# Instruction:
Copy the rows from the line containing "You are a GUI" through the line containing "click(x=10, y=52)", swapping "collapsed" for "hidden" and keeping everything else the same.

# Data provided:
━━━━━━━━━━━━━━━━━━━━

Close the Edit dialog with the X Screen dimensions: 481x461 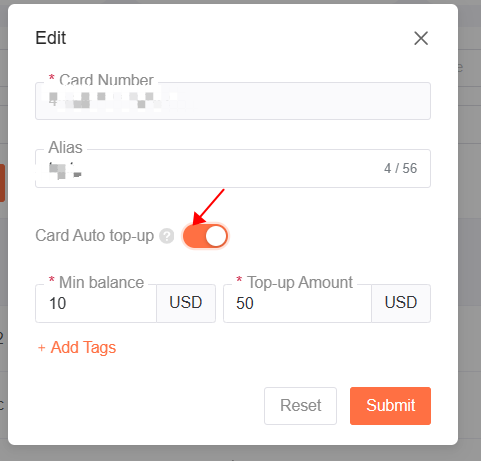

━━━━━━━━━━━━━━━━━━━━

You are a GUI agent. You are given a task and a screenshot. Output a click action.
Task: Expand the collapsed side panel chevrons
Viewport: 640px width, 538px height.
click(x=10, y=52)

━━━━━━━━━━━━━━━━━━━━

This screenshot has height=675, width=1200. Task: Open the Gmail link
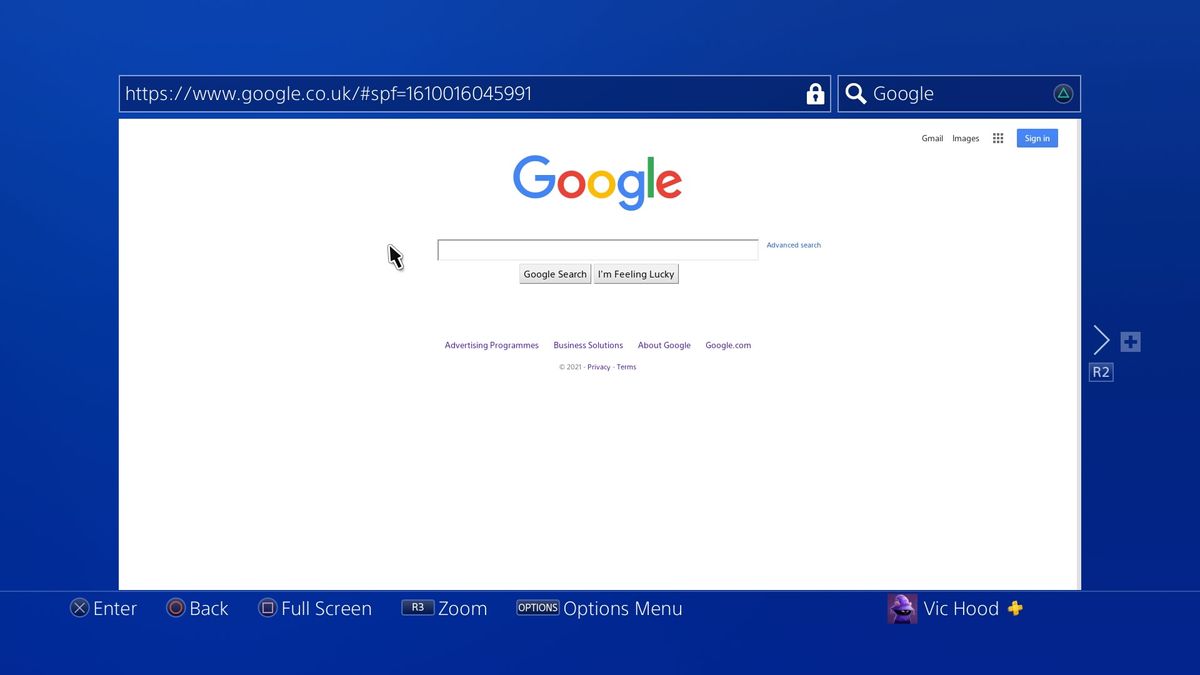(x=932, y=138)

━━━━━━━━━━━━━━━━━━━━

# Task result:
You are a GUI agent. You are given a task and a screenshot. Output a click action.
Task: Expand the hidden side panel chevrons
Viewport: 640px width, 538px height.
click(x=10, y=52)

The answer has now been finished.